Selon le "New-York Times", Washington a refusé plusieurs aides militaires récentes à l'Irak pour lutter contre les islamistes qui avancent vers Bagdad. Les Américains redoutent désormais le chaos politique qui règne dans le pays entre tribus, groupes et milices et dont ils sont en partie responsables.
Intervenue en 2003 au nom de la guerre contre le terrorisme islamiste, l’armée américaine sera-t-elle contrainte face au constat de l’avancée des djihadistes dans l’Irak dite « libérée » de reprendre le chemin de Bagdad ? Dix ans après le début de cette intervention grossièrement justifiée par une hypothétique participation de Saddam Hussein aux attentats du 11 septembre, le bilan du scénario de la guerre contre l'« Axe du mal » est désastreux. Car à peine plus de deux ans après le départ des troupes américaines, la mouvance islamiste de l’EIIL (Etat Islamique en Irak et au Levant) aidée des tribus sunnites locales multiplie les prises de villes irakiennes majeures (Fallouja, Mossoul, Tikrit), sans exclure de marcher rapidement sur Bagdad.
C'est une partie de l'histoire récente qui se rejoue un peu chaque jour. La conquête de Mossoul s’est largement faite avec des membres de l’EIIL, mais aussi des tribus sunnites et d'anciens cadres des services de Saddam Hussein qui ont affiché des portraits de l’ex-dirigeant dès leur entrée dans la ville.
Face à cette progression rapide depuis le début de l’année, le New York Times révèle que le Premier ministre irakien aurait secrètement demandé à plusieurs reprises à l’administration Obama de procéder à des frappes aériennes contre des zones de rassemblements d’islamistes le mois dernier. « Au plus haut niveau, les responsables irakiens ont dit qu’ils avaient demandé des frappes américaines de drones contre les camps de l’EIIL dans le désert de Jazira » confie au journal un ancien analyste de la CIA, conseiller de Bush et Clinton, aujourd’hui chercheur à la Brookings institution.

● Section des données
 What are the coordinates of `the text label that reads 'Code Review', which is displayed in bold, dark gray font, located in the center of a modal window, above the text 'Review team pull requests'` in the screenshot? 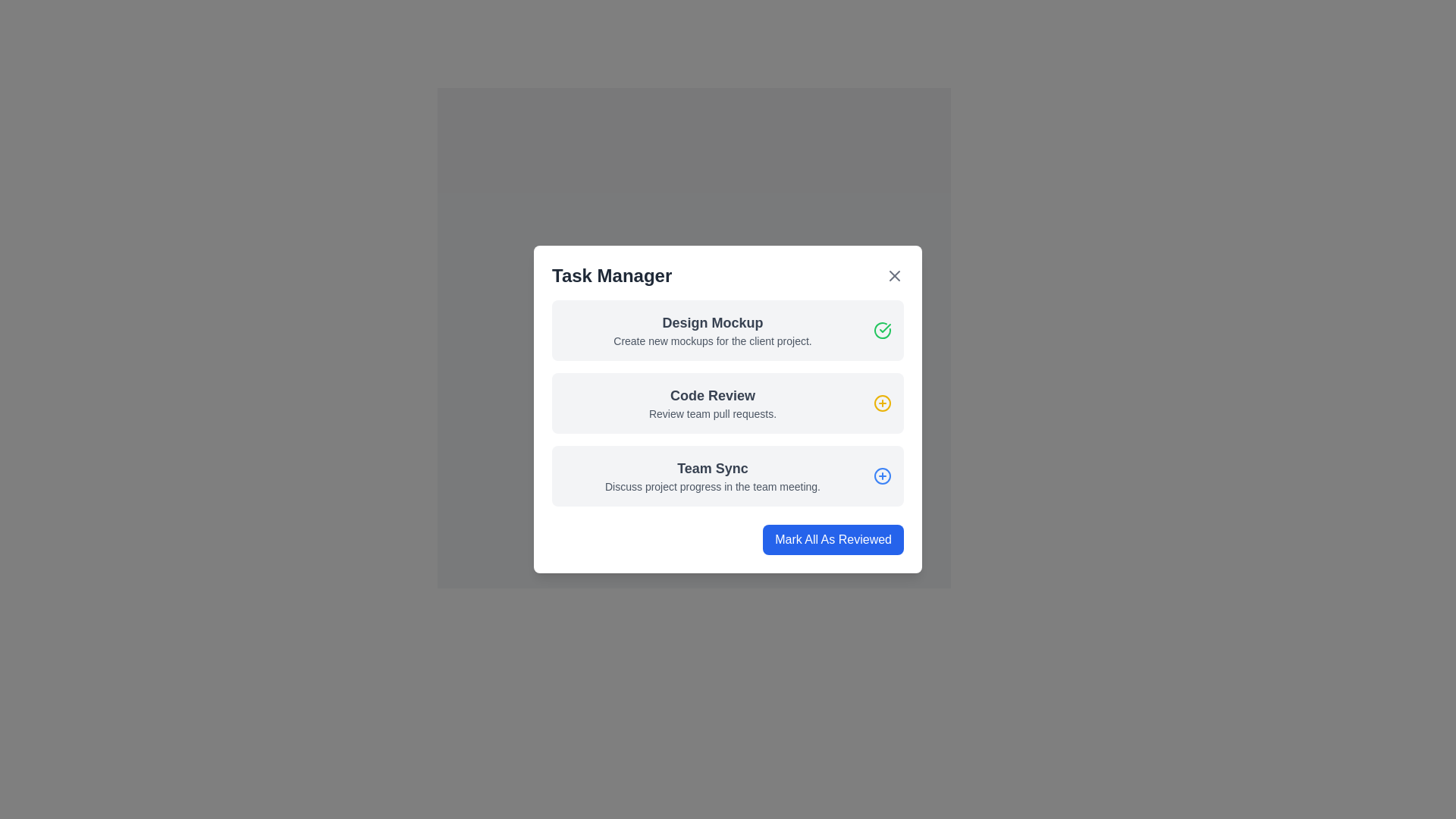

● Exercice proposé A
Résumez en deux phrases le paragraphe du texte sur l'Irak qui commence par « Face à cette progression rapide », en conservant ses faits principaux.
● Exercice proposé B
Poursuivez le texte sur l'Irak à partir de sa dernière phrase.

● Résultat obtenu A
D'après le New York Times, le Premier ministre irakien aurait secrètement demandé à plusieurs reprises, le mois dernier, à l'administration Obama des frappes aériennes contre des zones de rassemblement d'islamistes. Un ancien analyste de la CIA, conseiller de Bush et Clinton et aujourd'hui chercheur à la Brookings institution, rapporte que les responsables irakiens avaient réclamé des frappes de drones contre les camps de l'EIIL dans le désert de Jazira.

● Résultat obtenu B
Le quotidien précise même que, le 16 mai dernier, dans un entretien téléphonique avec le vice-président américain Biden, le Premier ministre irakien a de nouveau demandé une intervention de la force américaine. Des demandes repoussées par les Américains pas encore décidés à remettre un « pied » sur le territoire irakien et dont le soutien se « limite » à de la formation — coûteuse — des troupes irakiennes, des livraisons d’armes et l’installation de sociétés de sécurité privées chargées de faire — souvent mal — le sale boulot.
La « libanisation » de l'Irak
La passivité des Américains tiendrait largement à la situation politique chaotique du pays plus qu’à des considérations purement militaires. Washington conditionne notamment son aide à l'intégration des arabes sunnites dans le jeu politique mais une progression des islamistes vers Bagdad pourrait néanmoins contraindre la Maison Blanche à revoir très rapidement son approche dans cette région de plus en plus instable.
Une analyse que partage, en partie, le chercheur français Pierre Jean Luizard qui relativise la seule montée en puissance de l’EIIL : « Il y a une sorte de fascination dans les médias pour ce groupe, l’EIIL qui est, lorsqu’on est sur le terrain, beaucoup plus un label, une franchise pour des forces qui effectivement comptent sur le terrain et en Irak. Ces forces, ce sont très massivement les tribus irakiennes qui retournent à leurs premières amours qui étaient al-Qaïda dans les années 2004 et 2005, suivant l’intervention américaine. On imagine qu’un seul groupe ne peut pas avoir une telle puissance de feu, il s’agit bien d’un soulèvement populaire local qui correspond à l’échec de l’intégration des Arabes sunnites dans le jeu politique, comme l’ont illustré les dernières élections législatives du 30 avril 2014 ».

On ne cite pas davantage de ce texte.